Mopti : la jeunesse défie l’insécurité par l’ambiance
« Tu vas à Mopti, tu n’as pas peur ? » « Je te déconseille la zone en ce moment », « sois prudent ! » voilà entre autres ce que j’ai entendu quand je me préparais pour une mission à Mopti.
Dans un bus de transport en commun, départ de Bamako à 4 heures du matin, les mises en garde des amis, parents logés dans un coin de la tête. Du côté de mon siège, je scrutais les broussailles, j’imagine un groupe d’homme armé caché derrière chaque buisson et prêt à nous barrer la route.
Une autre réalité à Mopti
Dans la ville de Mopti et Sevaré, les fils de barbelés anti-intrusion montés sur les murs, ou encore ces sacs de sable autour des commissariats et devantures des camps militaires et les camps de déplacés témoignent qu’on est au cœur d’une vaste zone d’insécurité.
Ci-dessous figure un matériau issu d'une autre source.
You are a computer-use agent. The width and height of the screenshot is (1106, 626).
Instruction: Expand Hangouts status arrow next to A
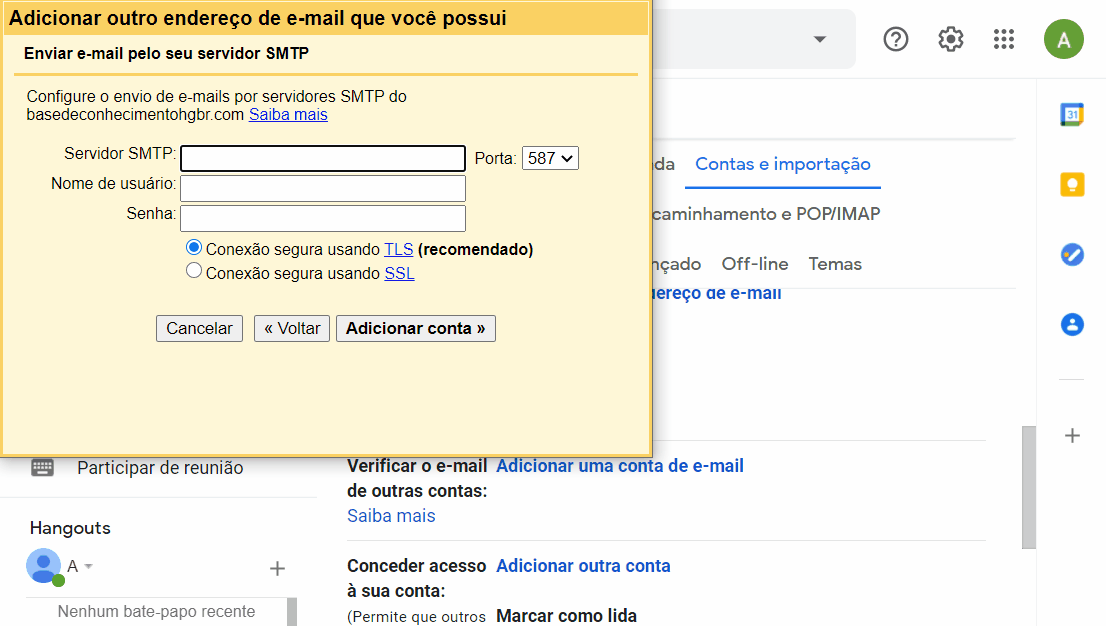coord(88,566)
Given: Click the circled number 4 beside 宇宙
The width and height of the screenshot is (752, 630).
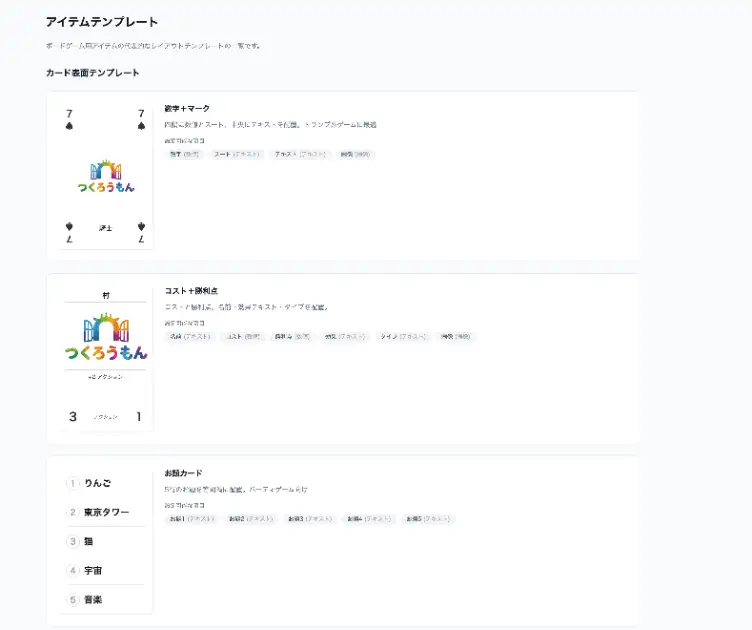Looking at the screenshot, I should (73, 570).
Il est minuit passé à Sevaré, plus de place vide à la devanture de la discothèque de la place. Des voitures et motos occupent toute l’esplanade. Pour assurer la sécurité, un seul homme avec un physique imposant et un détecteur de métaux à la main. Voilà tout le dispositif de sécurité devant un lieu de loisir dans une ville ceinturée par des groupes extrémistes violents. « Je saurais faire face à tout danger » rassure le gaillard.
6 places à 30 000 FCFA
À l’intérieur la musique déchire les tympans, un monde juvénile s’entremêle et frétille aux pas d’un disque joker (DJ). Plus de place, même la zone dite « VIP », où 6 places coutent 30 000 FCFA affiche plein. De la boisson de toutes sortes, alcoolisées ou non, des chichas (narguilé) sont consommés sans modération. Les chansons sont répétées en chœur par une foule en extase. Une ambiance de folie. Une jeunesse aux antipodes de l’image d’une région en proie à des violences multiformes.
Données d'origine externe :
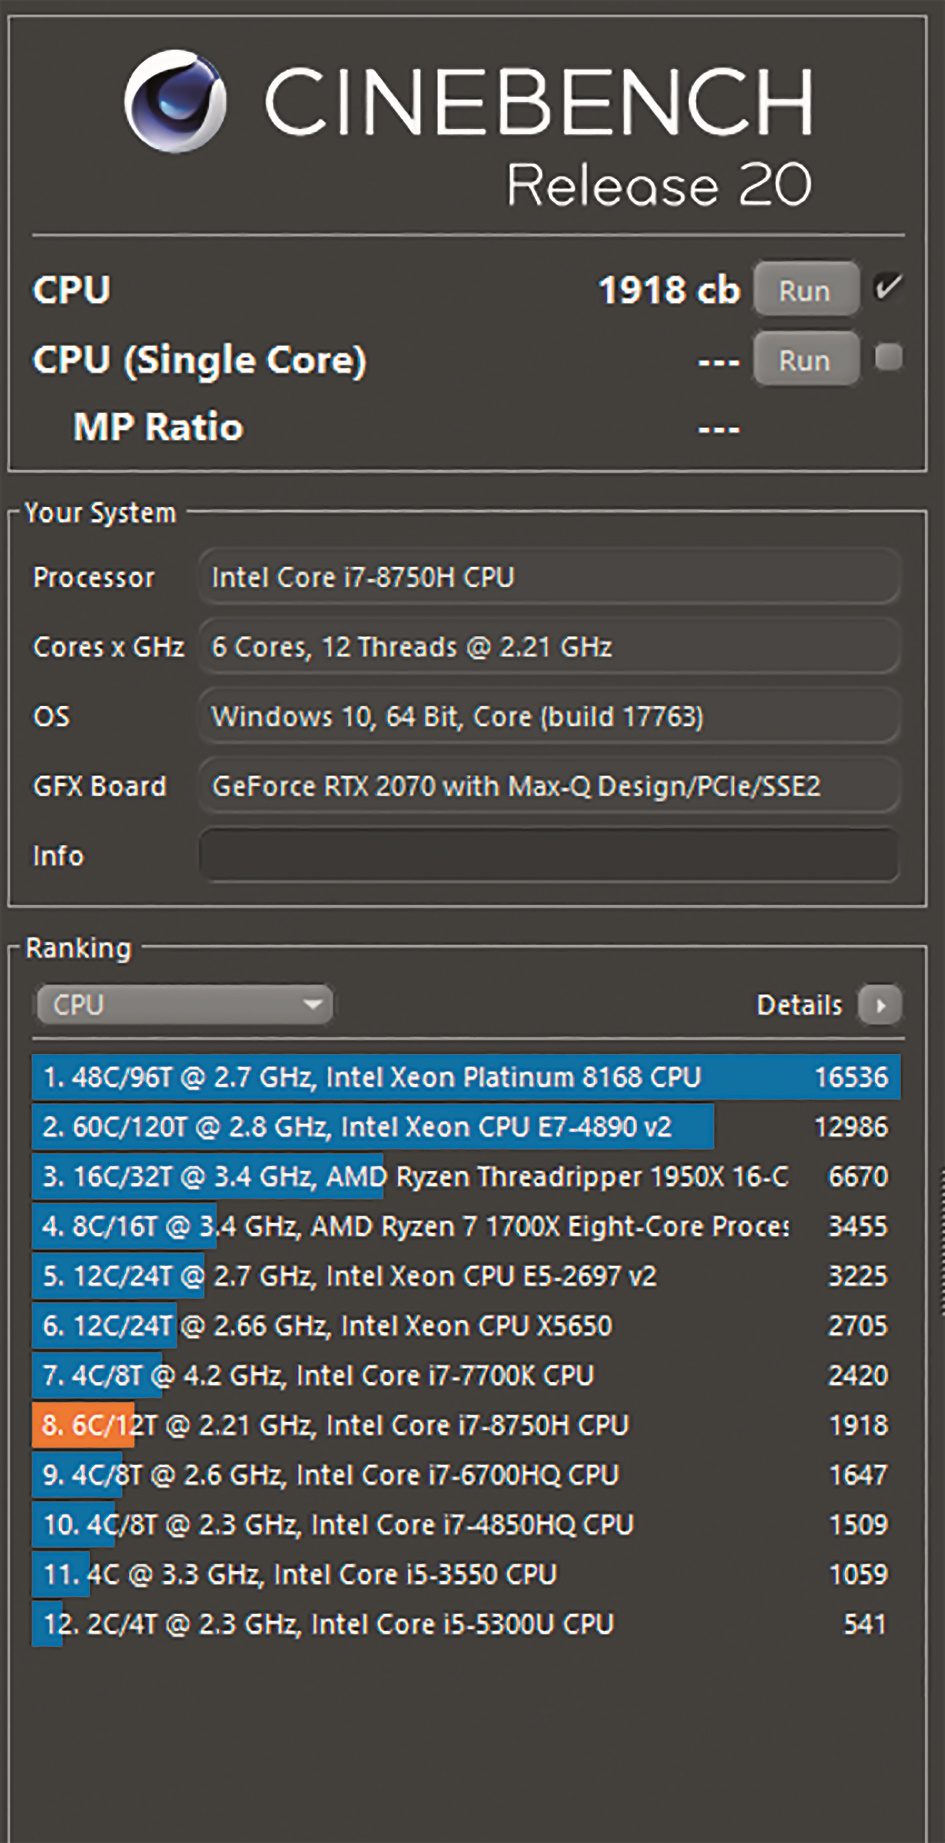Select the Core i7-7700K ranking entry
This screenshot has width=945, height=1843.
click(465, 1375)
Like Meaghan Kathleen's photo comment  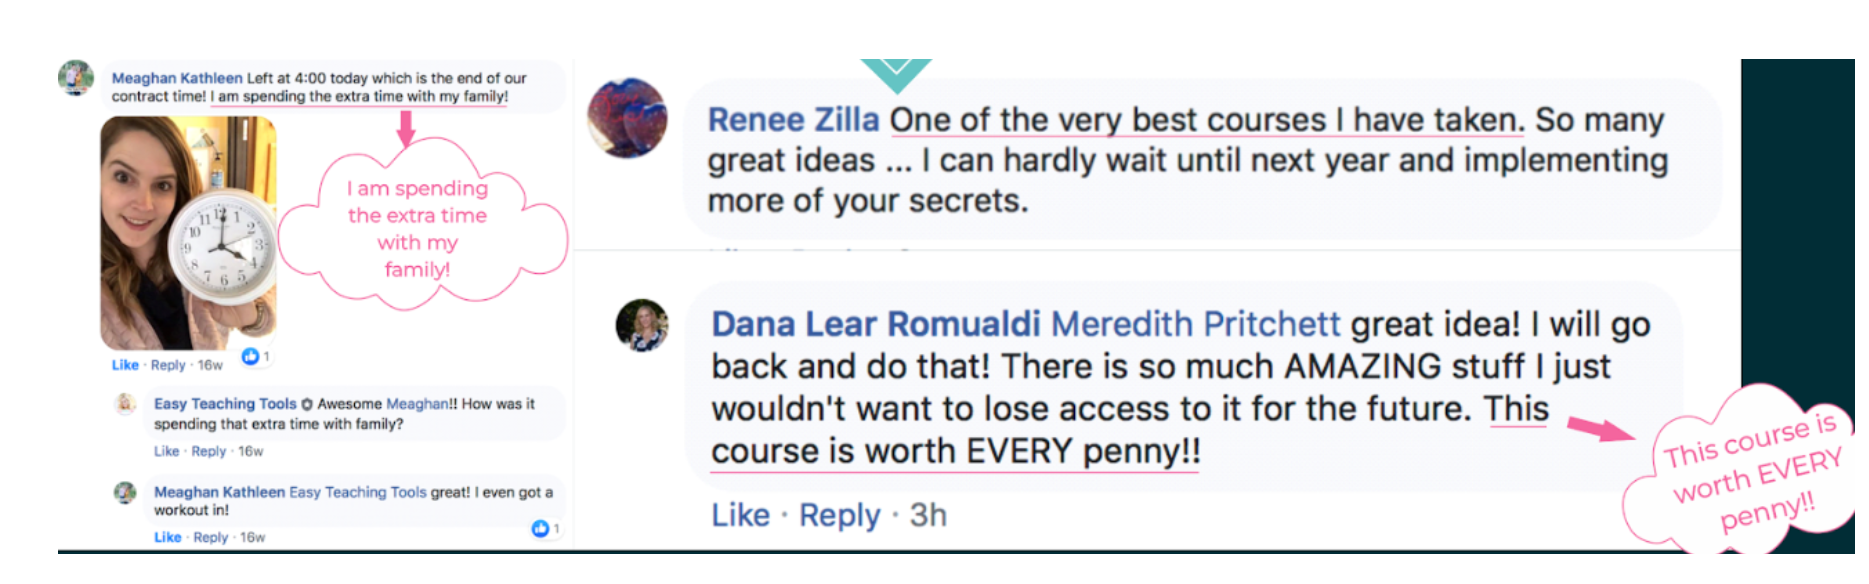(x=125, y=365)
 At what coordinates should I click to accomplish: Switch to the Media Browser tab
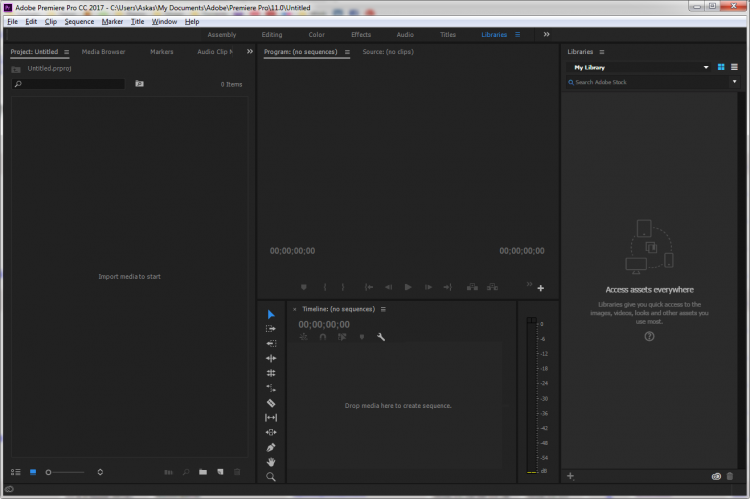point(103,51)
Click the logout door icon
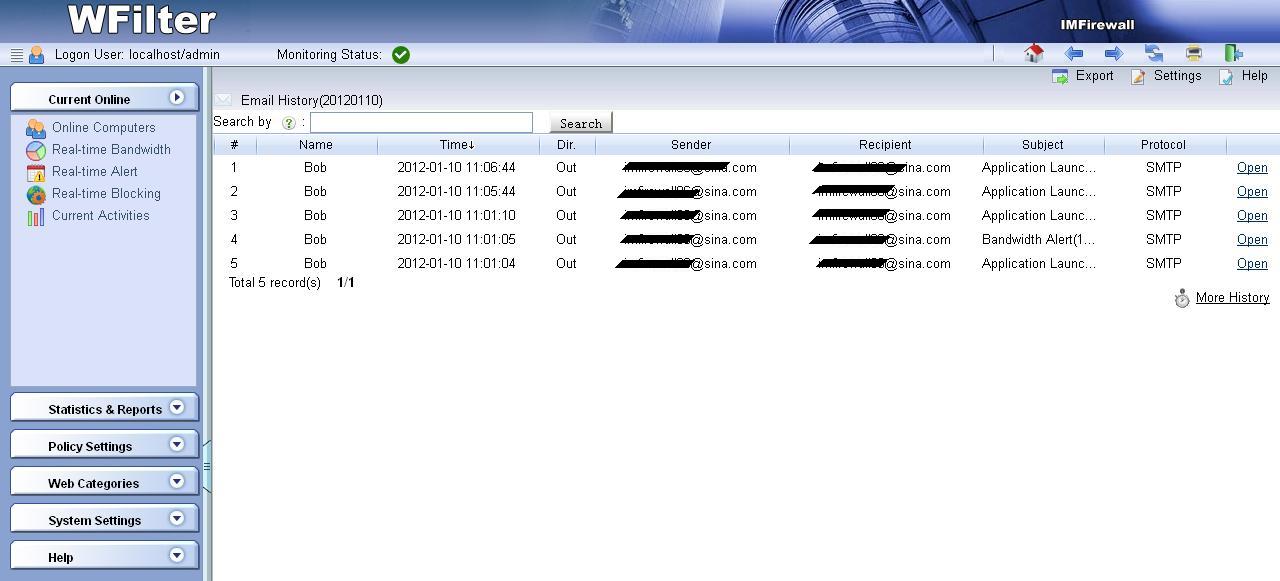 (x=1234, y=54)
Un moment de folie qui tranche avec la réalité et le quotidien d’une population martyre. On oublie qu’à peine 10 km de la ville de Sevaré sur la route de Bandiagara, l’État n’existe plus. La vie dans cette boite de nuit tranche aussi avec l’insécurité alimentaire.
Certes l’insécurité avec son corolaire de morts, de violence, de discours de haine, est mise en avant dans les médias, mais, il faut aussi reconnaitre et sans démagogie, que grâce aux forces armées maliennes et internationales à l’occurrence la Minusma, il y a encore de la « vie » dans ces zones.